**TASK INSTRUCTIONS:**
For the records that follow, give the number of lines containing the word "computer", with no added text.

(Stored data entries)

***

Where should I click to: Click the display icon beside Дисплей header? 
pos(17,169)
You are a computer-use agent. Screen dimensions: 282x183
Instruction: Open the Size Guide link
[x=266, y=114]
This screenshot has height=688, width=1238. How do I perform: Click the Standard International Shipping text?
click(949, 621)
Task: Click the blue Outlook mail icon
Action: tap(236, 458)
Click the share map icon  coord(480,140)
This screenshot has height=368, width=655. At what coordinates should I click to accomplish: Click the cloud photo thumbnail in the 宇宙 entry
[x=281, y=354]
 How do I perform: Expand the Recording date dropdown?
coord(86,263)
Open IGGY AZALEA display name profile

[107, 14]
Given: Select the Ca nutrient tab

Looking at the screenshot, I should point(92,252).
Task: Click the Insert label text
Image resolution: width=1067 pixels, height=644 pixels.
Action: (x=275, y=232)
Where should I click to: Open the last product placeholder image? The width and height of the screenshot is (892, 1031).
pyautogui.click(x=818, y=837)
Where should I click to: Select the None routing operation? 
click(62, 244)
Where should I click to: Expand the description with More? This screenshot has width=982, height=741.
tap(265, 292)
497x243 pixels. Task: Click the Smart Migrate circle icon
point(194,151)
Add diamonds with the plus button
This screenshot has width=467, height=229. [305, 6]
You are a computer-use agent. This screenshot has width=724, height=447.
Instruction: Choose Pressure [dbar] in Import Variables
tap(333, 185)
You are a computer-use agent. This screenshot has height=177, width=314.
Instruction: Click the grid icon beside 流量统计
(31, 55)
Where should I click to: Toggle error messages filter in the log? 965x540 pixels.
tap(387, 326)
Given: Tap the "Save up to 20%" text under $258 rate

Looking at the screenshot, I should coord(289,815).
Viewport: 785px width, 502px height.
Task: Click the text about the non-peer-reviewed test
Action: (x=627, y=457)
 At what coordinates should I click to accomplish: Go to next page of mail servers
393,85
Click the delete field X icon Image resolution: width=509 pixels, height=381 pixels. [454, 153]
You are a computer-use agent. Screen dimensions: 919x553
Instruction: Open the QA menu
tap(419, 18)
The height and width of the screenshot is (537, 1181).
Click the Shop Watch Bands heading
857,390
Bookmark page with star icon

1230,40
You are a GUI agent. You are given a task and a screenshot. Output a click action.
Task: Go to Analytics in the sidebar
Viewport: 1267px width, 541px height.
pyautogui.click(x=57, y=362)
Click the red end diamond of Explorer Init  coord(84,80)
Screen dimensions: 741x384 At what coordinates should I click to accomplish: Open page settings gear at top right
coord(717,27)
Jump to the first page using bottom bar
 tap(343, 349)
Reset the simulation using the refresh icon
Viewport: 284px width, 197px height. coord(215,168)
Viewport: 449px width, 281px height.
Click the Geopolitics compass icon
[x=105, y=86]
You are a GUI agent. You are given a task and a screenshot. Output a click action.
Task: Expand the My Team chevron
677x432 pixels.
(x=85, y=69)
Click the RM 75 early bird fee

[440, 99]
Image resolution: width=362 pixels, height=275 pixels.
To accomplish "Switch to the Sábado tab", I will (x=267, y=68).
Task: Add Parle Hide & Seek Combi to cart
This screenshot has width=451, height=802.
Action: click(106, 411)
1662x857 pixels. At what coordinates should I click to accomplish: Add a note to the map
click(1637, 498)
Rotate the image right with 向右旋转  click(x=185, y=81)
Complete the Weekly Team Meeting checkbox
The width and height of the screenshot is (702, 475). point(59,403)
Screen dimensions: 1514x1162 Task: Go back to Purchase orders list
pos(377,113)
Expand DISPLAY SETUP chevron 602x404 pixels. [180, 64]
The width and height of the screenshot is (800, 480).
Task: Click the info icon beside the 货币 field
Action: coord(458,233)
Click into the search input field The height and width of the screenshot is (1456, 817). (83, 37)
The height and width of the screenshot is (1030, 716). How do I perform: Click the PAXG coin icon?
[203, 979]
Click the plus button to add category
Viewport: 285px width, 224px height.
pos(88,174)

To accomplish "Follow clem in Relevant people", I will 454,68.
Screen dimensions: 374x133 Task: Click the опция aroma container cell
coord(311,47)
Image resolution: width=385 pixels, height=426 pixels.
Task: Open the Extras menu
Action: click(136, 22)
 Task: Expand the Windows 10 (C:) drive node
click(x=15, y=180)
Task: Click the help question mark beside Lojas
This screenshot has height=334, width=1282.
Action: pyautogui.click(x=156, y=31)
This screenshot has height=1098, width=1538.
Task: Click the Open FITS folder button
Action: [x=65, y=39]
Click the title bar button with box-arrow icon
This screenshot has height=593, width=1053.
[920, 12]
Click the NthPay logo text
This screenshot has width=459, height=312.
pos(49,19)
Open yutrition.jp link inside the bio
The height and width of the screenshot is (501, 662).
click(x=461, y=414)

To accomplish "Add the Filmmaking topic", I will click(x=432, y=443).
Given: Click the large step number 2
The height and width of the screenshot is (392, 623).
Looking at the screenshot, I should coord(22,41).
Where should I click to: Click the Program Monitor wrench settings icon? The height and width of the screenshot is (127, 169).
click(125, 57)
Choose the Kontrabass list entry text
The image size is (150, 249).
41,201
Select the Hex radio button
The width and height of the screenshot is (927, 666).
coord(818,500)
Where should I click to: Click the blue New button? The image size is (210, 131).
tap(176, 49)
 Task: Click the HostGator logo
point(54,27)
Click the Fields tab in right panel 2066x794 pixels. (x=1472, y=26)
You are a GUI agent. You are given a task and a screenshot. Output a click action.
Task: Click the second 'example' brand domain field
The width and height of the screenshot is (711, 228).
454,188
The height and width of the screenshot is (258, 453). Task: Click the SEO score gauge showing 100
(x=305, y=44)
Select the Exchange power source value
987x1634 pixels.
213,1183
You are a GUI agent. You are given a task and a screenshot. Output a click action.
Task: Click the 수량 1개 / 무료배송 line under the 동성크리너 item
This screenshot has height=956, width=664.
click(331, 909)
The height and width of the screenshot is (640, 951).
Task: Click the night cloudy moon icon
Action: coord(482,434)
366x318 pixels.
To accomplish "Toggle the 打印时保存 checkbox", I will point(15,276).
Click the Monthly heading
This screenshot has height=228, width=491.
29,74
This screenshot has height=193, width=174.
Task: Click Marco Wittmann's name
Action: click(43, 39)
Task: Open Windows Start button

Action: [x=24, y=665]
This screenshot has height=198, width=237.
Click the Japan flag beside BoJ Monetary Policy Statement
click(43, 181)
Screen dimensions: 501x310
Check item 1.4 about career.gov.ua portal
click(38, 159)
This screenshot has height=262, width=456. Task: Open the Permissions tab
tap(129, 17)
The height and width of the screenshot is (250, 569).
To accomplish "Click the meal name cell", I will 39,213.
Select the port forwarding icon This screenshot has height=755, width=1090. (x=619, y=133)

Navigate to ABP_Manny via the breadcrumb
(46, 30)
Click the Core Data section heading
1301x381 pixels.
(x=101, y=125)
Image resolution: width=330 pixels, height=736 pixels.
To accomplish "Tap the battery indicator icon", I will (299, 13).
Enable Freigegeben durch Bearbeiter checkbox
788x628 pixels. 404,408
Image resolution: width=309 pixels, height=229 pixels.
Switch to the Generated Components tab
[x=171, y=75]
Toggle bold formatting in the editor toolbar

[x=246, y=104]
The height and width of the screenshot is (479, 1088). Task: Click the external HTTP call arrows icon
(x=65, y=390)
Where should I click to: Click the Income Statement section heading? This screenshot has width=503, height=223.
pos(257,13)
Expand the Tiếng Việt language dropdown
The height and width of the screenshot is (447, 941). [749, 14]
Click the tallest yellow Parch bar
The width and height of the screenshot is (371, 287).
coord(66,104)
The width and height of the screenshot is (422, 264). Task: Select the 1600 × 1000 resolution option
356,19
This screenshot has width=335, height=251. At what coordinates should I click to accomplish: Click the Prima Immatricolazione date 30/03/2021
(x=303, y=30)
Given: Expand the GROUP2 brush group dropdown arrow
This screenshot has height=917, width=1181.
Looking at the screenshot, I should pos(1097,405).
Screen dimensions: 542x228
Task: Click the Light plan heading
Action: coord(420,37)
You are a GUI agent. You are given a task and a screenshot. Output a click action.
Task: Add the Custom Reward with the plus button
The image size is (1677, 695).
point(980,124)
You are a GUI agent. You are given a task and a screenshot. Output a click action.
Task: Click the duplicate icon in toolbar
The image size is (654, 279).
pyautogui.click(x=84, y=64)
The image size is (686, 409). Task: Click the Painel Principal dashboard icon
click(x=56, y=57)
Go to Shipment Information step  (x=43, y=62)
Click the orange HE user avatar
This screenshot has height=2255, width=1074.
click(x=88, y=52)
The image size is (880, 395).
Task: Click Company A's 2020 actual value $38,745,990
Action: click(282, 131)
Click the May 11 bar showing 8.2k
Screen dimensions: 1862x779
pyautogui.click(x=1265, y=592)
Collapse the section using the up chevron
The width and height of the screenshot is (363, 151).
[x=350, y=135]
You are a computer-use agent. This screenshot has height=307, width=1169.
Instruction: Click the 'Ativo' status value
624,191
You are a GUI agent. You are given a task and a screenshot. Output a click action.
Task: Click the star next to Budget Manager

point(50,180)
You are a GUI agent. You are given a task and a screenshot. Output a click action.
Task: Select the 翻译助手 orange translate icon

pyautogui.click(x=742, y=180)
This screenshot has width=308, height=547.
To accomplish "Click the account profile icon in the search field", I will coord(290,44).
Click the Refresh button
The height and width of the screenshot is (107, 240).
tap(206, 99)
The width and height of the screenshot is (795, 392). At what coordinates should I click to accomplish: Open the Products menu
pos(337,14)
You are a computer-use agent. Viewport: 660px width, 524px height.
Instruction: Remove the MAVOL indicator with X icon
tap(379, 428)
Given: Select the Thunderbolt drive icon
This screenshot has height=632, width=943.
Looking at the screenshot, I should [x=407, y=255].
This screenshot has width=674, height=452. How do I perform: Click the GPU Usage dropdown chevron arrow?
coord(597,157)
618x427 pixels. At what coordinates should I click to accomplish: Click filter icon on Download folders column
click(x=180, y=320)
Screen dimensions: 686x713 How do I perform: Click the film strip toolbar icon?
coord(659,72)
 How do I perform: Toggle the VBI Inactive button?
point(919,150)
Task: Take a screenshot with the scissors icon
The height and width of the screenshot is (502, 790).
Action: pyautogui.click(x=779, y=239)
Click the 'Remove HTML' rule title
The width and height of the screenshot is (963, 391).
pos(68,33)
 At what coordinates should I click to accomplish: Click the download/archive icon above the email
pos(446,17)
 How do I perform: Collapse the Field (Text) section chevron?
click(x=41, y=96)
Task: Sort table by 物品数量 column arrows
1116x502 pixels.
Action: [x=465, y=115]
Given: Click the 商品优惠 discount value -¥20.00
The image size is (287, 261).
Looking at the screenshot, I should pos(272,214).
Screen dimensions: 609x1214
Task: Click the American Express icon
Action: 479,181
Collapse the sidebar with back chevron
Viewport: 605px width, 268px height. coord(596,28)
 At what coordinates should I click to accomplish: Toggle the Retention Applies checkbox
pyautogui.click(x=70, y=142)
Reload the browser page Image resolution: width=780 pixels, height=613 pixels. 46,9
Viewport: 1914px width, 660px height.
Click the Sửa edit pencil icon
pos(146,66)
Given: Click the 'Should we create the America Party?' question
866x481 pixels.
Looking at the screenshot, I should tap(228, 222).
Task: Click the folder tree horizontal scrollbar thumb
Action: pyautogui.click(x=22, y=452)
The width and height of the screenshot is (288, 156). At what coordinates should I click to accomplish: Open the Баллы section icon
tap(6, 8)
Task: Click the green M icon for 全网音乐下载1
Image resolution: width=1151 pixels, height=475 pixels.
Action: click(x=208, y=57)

***

**EXPECTED OUTPUT:**
6